Deporte al portador

¿El imperio de los árbitros?

Muy mansitos, por lo que parece, los jugadores de la Liga MX, luego del manotazo en la mesa dado por los señores árbitros. Comenzaron a comportarse, oigan ustedes, y a refrenar sus impulsos de machos desafiantes sobrecargados de testosterona. El temor de Dios, señoras y señores. O, bueno, el colosal espanto que te puede provocar la posibilidad de un castigo terrenal tan descomunalmente severo como una suspensión de 365 días naturales durante los cuales no puedes ni acercarte al banco de los suplentes en un estadio. ¡Ay, mamá!

Según algunos observadores de la realidad real, hacía falta una revolución en nuestro futbol para que las cosas comenzaran a cambiar y para que se volviera a validar el respeto que merecen los supremos representantes de la autoridad en el terreno de juego. Digo, la decadencia de los usos y costumbres había alcanzado unas cotas inaceptables y todo estaba ya tan descompuesto que los patrones de los clubes se creían que sus estrellas podían andar de matones sin saldar cuentas, amparados por la suprema ley de la caja registradora.
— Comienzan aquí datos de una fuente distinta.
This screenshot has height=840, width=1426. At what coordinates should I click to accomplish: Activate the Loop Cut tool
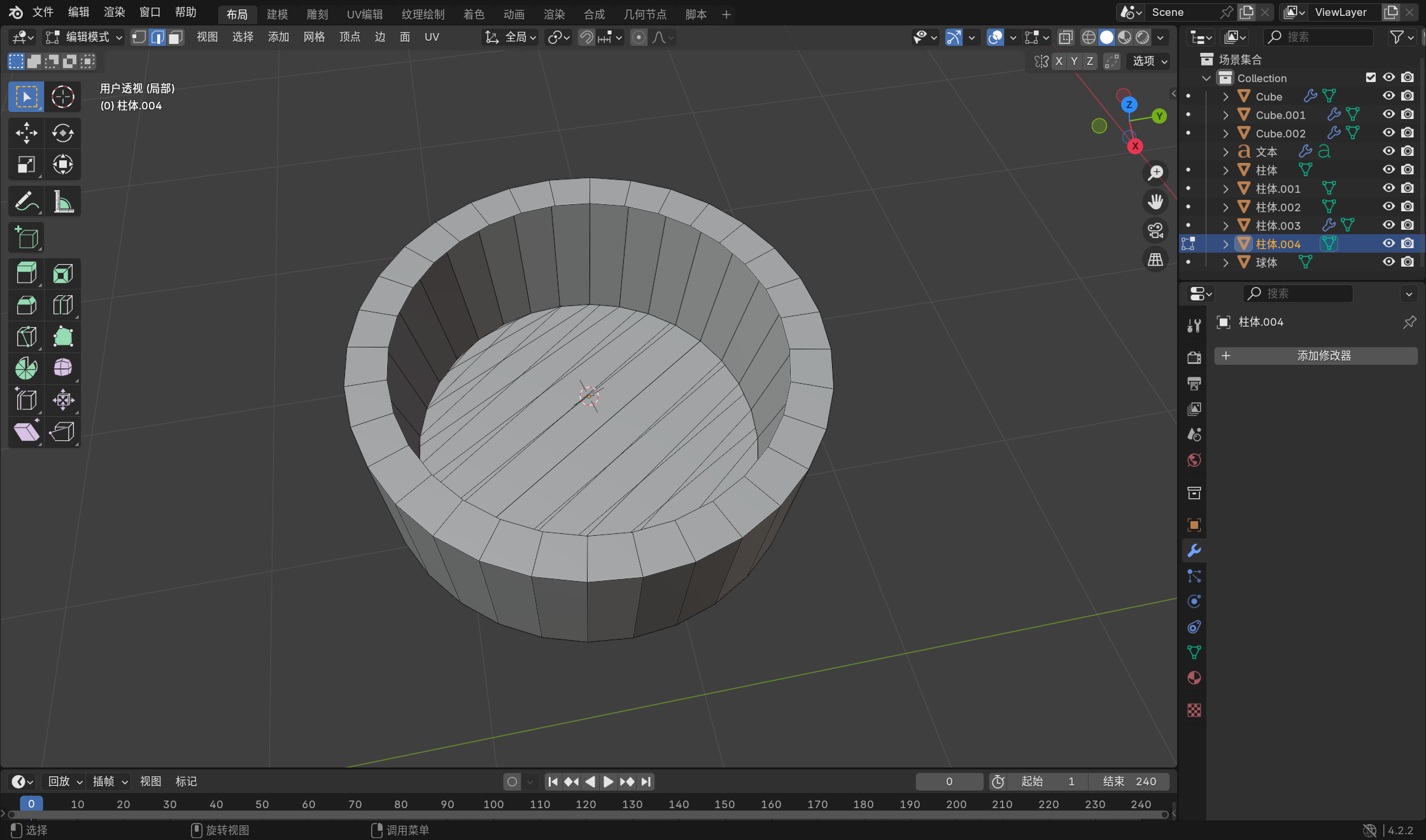pyautogui.click(x=62, y=305)
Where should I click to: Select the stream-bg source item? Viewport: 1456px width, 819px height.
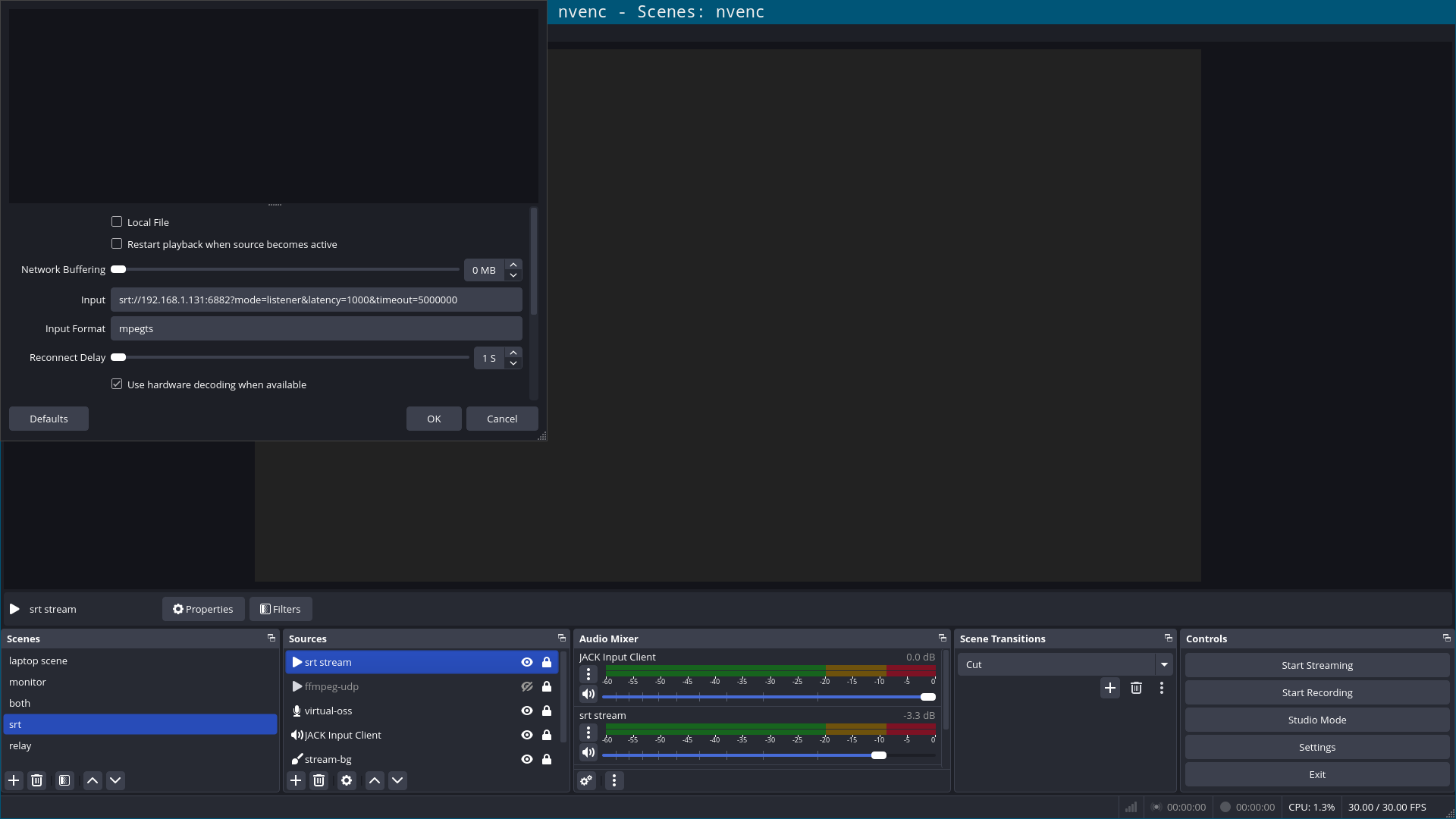pyautogui.click(x=328, y=759)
Pues, no. Ya no fue así. Esos sujetos tan universalmente detestados, tan impopulares y tan antipáticos (antiguamente vestían de negro pero algún modisto a sueldo decidió mitigar lo siniestro de su atuendo) se unieron como un solo hombre y, hermanados por una causa común, no sólo se atrevieron a dejar a la nación mexicana sin futbol durante un larguísimo y aburridísimo fin de semana sino que provocaron unas colosales pérdidas (algún economista bien advertido las habrá de calcular en su momento: ingresos no recibidos por la inasistencia a los estadios, publicidades no vendidas en la tele, bebidas no consumidas en los bares frecuentados por incurables forofos, papitas fritas y botanas no ingurgitadas por los compadres apoltronados delante del televisor, en fin, una catástrofe comercial que de seguro va a tener un fuerte impacto en los magros índices de crecimiento económico de este país).

Y todo, por la imprevista y súbita acción de unos árbitros unidos, repentinamente, por un inquebrantable espíritu gremial. Ellos solos pusieron en jaque a toda una industria. Naturalmente, ahora les toca hacer bien su trabajo. Vamos a ver si encarnan cabalmente a la autoridad en vez de ser, como tantas otras veces, odiosos emisarios de la injusticia.